Existing mobile mass spectrometers can detect some biochemical agents, but these machines are costly, bulky and so heavy they need to be transported on trucks.

“You want something that is small and cheap and tells you everything ” Sailor said.

Benavidez said to detect and diagnose biological warfare agents is especially tough because one needs to discriminate them from naturally occurring bacteria in the environment.

“The biological incubation period (between exposure and symptoms) can be one or two days or up to six weeks,” said Dr.

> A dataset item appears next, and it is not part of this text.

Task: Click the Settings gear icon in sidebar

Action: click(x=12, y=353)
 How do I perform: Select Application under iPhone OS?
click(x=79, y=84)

Leland Rickman, director of the infectious disease department at UCSD.

Chemical agents, by contrast, work faster by paralyzing one’s nervous system.

Recent reports of arrests of people who obtained licenses to transport hazardous materials and are suspected of plotting terrorist attacks using biochemical warfare agents have left many Americans terrified.


Emergency Rooms Prepared

But Rickman said local emergency rooms and laboratories are well prepared to cope with such an attack.

“Notices by the Centers for Disease Control (CDC) have gone out alerting emergencdepartments in the country to be aware of the potential existence of biological and chemical agents,” he said, adding the notices went out on Sept. 11 following the air attacks.

Some people reportedly are already preparing for such an event by stocking up on antibiotics such as Cipro, Zithromax and Doxycycline , used to treat anthrax , or buying gas masks to filter out lethal agents.

But Rickman finds that many of these agents “cause more panic than actual medical problems.”

There are effective antibiotics to fight a range of bacterial infections as well as antidotes to reverse the effects of deadly chemicals , including Sarin which was used by the Japanese cult Shinrikyo in an attack on the Tokyo subway six years ago.